*Assigned task 1*:
Answer the following from the rental-market excerpt, one line each:
(a) How much higher were average April rental prices in Brooklyn than a year earlier?
(b) How many units does the rental complex at 420 Kent have?
(c) In what increments does Spitzer say people in real estate think?
*Assigned task 2*:
State whether each statement agrees with the rental-market excerpt, and quote the words that decide it.
(a) Spitzer has offered deals to tenants at 420 Kent.
(b) Average April rental prices in Manhattan were 7 percent higher than a year earlier.
(c) Spitzer calls his market participants price-setters.
*Assigned task 3*: Extend the rental-market excerpt, picking up after its final sentence.

*Excerpt to read*:

The upper end of the market likely won’t be as damaged by the pandemic as workforce housing, analysts believe. Rents have stayed flat or slightly increased — average rental prices in Manhattan in April were actually 7 percent higher and 10 percent higher in Brooklyn than the same time the previous year, the Douglas Elliman rental report showed.

Developers like Eliot Spitzer, whose family has been in the real estate business for 50 years, are unbothered by the vagaries of the housing market. Spitzer hasn’t needed to offer any deals to tenants now that 70 percent of his 857-unit rental complex at 420 Kent has been leased. He just wants the gym to reopen.

“You don’t get into real estate thinking in 24-hour increments, we think in decades-long increments,” Spitzer said. “I tell everybody in my market, ‘We’re price-takers not price-setters.’ We build for rental prices to go around if it goes up a bit or down a bit, we’re good with it.”

*Source material*:
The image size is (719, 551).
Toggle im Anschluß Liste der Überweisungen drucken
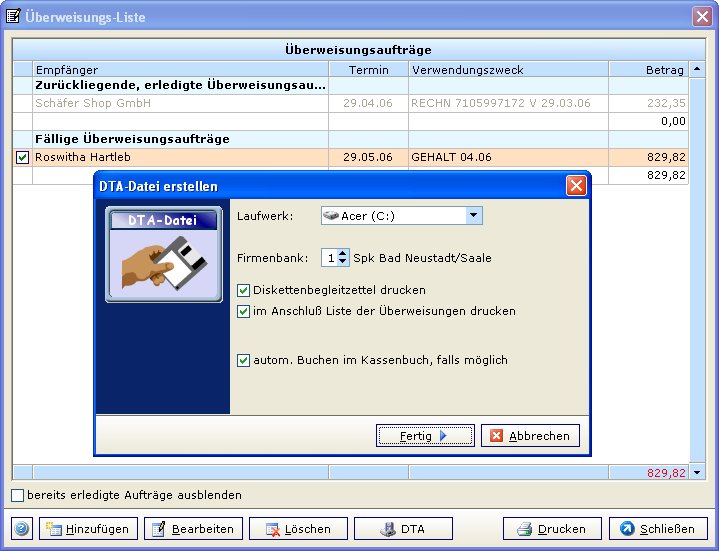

*Exercise response 1*:
(a) 10 percent
(b) 857
(c) Decades-long increments

*Exercise response 2*:
(a) No: "Spitzer hasn’t needed to offer any deals to tenants"
(b) Yes: "average rental prices in Manhattan in April were actually 7 percent higher"
(c) No: "‘We’re price-takers not price-setters.’"

*Exercise response 3*:
Some owners are offering concessions like a free month of rent, but not at The Dime. Its team believes there is pent-up demand for Williamsburg units once shutdown orders are lifted.

“We anticipate a big rush for summer moves and the fall,” Villetto said. “It may take a little longer for the market to get into play but we’re very bullish on the building and its position on the marketplace.”

But properties are already starting to crowd the market. New rental listings jumped from 1,750 in late March to nearly 5,000 by May 10, as Commercial Observer reported. The average asking price for apartments during the two months of the pandemic has fallen slightly, down 3 percent in Brooklyn and 2 percent in Manhattan, and 0.7 percent in Queens, with larger price drops occurring in more affordable neighborhoods of Crown Heights and Prospect Heights, CO reported.

Even more homes could be available this summer as coveted student internships have been canceled or made virtual. Fewer young people could be moving to New York in the fall to start school or work if colleges continue remote instruction and more businesses like Facebook and Twitter allow workers to stay at home permanently. Douglas Elliman’s relocation division has been put “on pause” through September now that dozens of companies are delaying moves to the city, Elliman officials said.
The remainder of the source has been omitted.